## [Extract]
■ ■ ■ ■ ■ ■ ■

Master regulator of liver metabolism identified during infection
Researchers at the CeMM Research Center for Molecular Medicine of the Austrian Academy of Sciences identified a key mechanism for how antiviral immune responses reprogram liver metabolism. Their recent study, which was published in the renowned scientific journal Immunity, investigated the communication between inflammation and liver metabolism during chronic viral infection.
Surprisingly, the antiviral cytokine type I interferon (IFN-I) was found to be a master regulator of metabolic pathways in liver cells. The researchers focused on the urea cycle, a central metabolic node, and found that it is disrupted by IFN-I during viral infection. This led to altered serum metabolite concentrations which regulated antiviral immunity and reduced liver pathology.
The liver is a crucial organ for systemic metabolism in our body. Apart from the turnover of biomolecules and drug metabolism, the liver's main function is the removal of toxic substances from the organism. Hepatocytes, or liver cells, are the most abundant cell type and functional unit of the liver. They are metabolic powerhouses in the healthy organism, but they also serve as important immune signaling platforms during infections. As such, they have the potential to react to a range of cytokines—small molecules that are essential for the coordination of immune responses.

■ ■ ■ ■ ■ ■ ■

## [Source information]

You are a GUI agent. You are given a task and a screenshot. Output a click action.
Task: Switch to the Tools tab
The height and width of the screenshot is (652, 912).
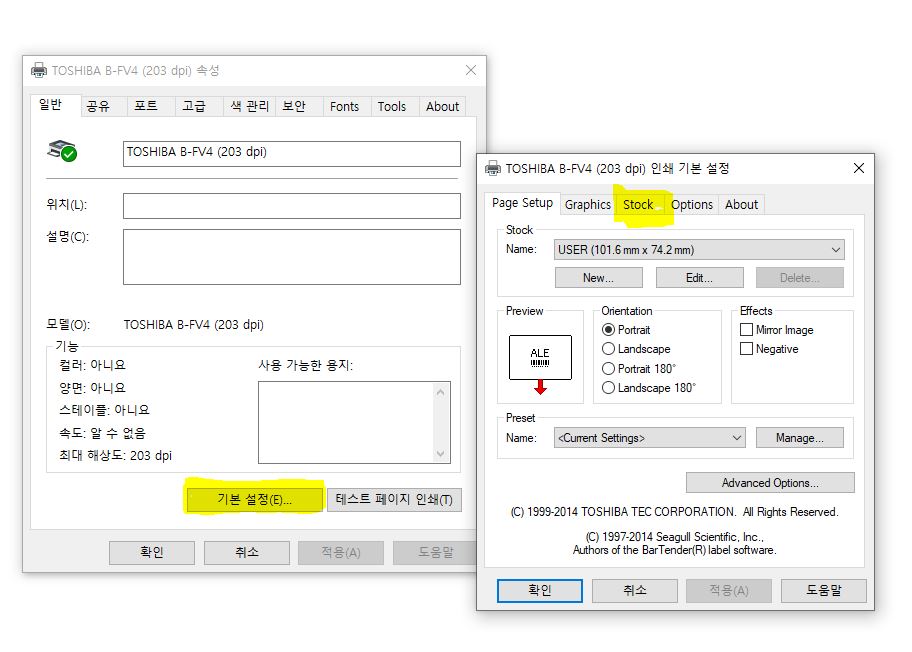(392, 106)
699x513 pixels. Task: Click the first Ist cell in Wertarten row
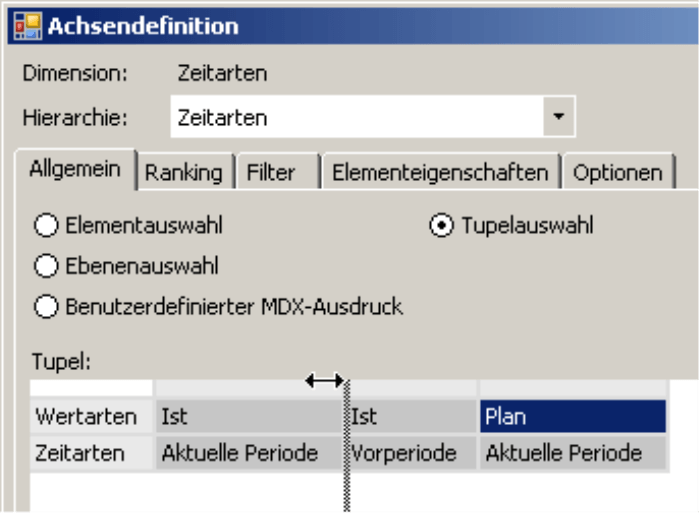[250, 415]
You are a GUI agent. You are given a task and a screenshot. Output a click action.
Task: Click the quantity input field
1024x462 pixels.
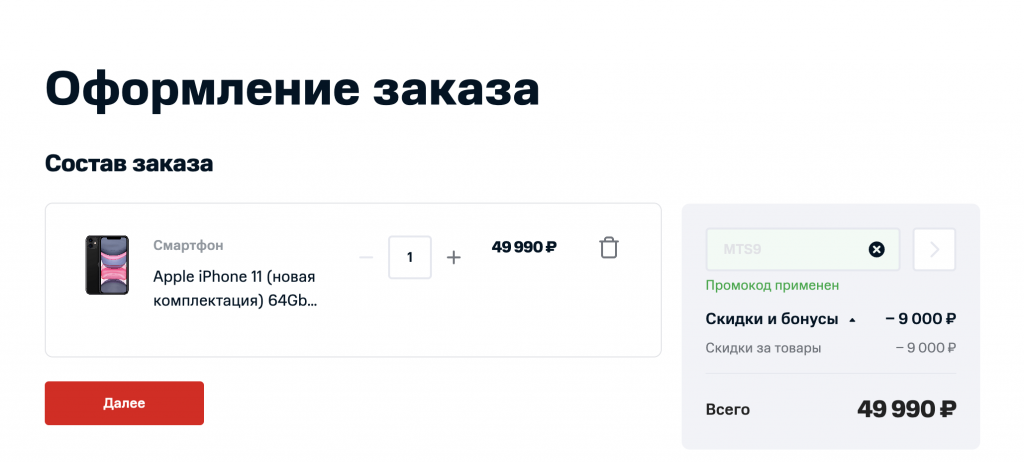tap(410, 257)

■ ■ ■ ■ ■ ■ ■

## [Exercise instructions]
In the text above on liver metabolism during infection, rewrite the paragraph that begins "The liver is a crucial organ" as a short bulleted list that keeps its main facts.

## [Written solution]
- The liver is a key organ for the body's overall metabolism.
- Besides turning over biomolecules and handling drug metabolism, its main job is removing toxic substances from the body.
- Hepatocytes (liver cells) are the most common cell type and the liver's functional unit.
- In a healthy body they are metabolic powerhouses, and during infections they also act as important immune signaling platforms.
- They can react to a range of cytokines, small molecules essential for coordinating immune responses.